[[ EXTRACTED DATA open ]]
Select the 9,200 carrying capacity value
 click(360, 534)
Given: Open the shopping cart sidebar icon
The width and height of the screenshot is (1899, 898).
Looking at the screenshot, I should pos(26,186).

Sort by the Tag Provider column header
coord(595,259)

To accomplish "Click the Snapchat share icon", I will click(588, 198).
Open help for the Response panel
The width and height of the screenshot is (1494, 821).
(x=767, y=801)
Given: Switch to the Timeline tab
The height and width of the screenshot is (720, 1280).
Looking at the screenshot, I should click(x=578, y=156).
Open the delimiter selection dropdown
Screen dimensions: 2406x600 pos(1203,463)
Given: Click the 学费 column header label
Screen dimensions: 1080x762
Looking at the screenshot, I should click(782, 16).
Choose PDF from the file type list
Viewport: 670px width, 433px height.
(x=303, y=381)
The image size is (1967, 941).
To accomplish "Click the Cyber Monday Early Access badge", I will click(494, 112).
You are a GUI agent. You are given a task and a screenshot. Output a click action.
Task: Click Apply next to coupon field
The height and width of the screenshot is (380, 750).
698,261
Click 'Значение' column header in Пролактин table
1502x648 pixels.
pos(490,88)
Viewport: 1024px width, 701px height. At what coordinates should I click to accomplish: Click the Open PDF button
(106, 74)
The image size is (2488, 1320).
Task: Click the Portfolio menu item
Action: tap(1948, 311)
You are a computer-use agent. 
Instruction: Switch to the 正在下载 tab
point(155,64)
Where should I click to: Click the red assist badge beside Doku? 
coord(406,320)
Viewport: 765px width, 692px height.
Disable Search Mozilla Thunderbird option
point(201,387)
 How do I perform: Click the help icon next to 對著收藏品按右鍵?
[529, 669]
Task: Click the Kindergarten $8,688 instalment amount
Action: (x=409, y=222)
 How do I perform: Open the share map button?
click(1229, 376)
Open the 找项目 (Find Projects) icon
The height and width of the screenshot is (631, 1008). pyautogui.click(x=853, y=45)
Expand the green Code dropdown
[[ EXTRACTED DATA closed ]]
Every record above has to appear again, word for word.

Select the 9,200 carrying capacity value
 click(360, 534)
Given: Open the shopping cart sidebar icon
The width and height of the screenshot is (1899, 898).
Looking at the screenshot, I should pos(26,186).

Sort by the Tag Provider column header
coord(595,259)

To accomplish "Click the Snapchat share icon", I will click(588, 198).
Open help for the Response panel
The width and height of the screenshot is (1494, 821).
(x=767, y=801)
Given: Switch to the Timeline tab
The height and width of the screenshot is (720, 1280).
Looking at the screenshot, I should click(x=578, y=156).
Open the delimiter selection dropdown
Screen dimensions: 2406x600 pos(1203,463)
Given: Click the 学费 column header label
Screen dimensions: 1080x762
Looking at the screenshot, I should click(782, 16).
Choose PDF from the file type list
Viewport: 670px width, 433px height.
(x=303, y=381)
The image size is (1967, 941).
To accomplish "Click the Cyber Monday Early Access badge", I will click(494, 112).
You are a GUI agent. You are given a task and a screenshot. Output a click action.
Task: Click Apply next to coupon field
The height and width of the screenshot is (380, 750).
698,261
Click 'Значение' column header in Пролактин table
1502x648 pixels.
pos(490,88)
Viewport: 1024px width, 701px height. At what coordinates should I click to accomplish: Click the Open PDF button
(106, 74)
The image size is (2488, 1320).
Task: Click the Portfolio menu item
Action: tap(1948, 311)
You are a computer-use agent. 
Instruction: Switch to the 正在下载 tab
point(155,64)
Where should I click to: Click the red assist badge beside Doku? 
coord(406,320)
Viewport: 765px width, 692px height.
Disable Search Mozilla Thunderbird option
point(201,387)
 How do I perform: Click the help icon next to 對著收藏品按右鍵?
[529, 669]
Task: Click the Kindergarten $8,688 instalment amount
Action: (x=409, y=222)
 How do I perform: Open the share map button?
click(1229, 376)
Open the 找项目 (Find Projects) icon
The height and width of the screenshot is (631, 1008). pyautogui.click(x=853, y=45)
Expand the green Code dropdown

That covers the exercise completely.